**PROBLEM DETAILS:** Print the listing once more, exactly as written.

● ● ● ●

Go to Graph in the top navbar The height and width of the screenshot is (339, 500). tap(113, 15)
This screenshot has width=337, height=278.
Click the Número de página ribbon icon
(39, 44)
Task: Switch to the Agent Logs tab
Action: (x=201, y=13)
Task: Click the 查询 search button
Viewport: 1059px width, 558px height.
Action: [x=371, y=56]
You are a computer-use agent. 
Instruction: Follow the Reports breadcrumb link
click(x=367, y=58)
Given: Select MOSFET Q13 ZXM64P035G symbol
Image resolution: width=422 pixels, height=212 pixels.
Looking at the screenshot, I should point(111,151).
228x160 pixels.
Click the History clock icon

● ● ● ●

**WRITTEN ANSWER:**
Go to Graph in the top navbar The height and width of the screenshot is (339, 500). tap(113, 15)
This screenshot has width=337, height=278.
Click the Número de página ribbon icon
(39, 44)
Task: Switch to the Agent Logs tab
Action: (x=201, y=13)
Task: Click the 查询 search button
Viewport: 1059px width, 558px height.
Action: [x=371, y=56]
You are a computer-use agent. 
Instruction: Follow the Reports breadcrumb link
click(x=367, y=58)
Given: Select MOSFET Q13 ZXM64P035G symbol
Image resolution: width=422 pixels, height=212 pixels.
Looking at the screenshot, I should point(111,151).
228x160 pixels.
Click the History clock icon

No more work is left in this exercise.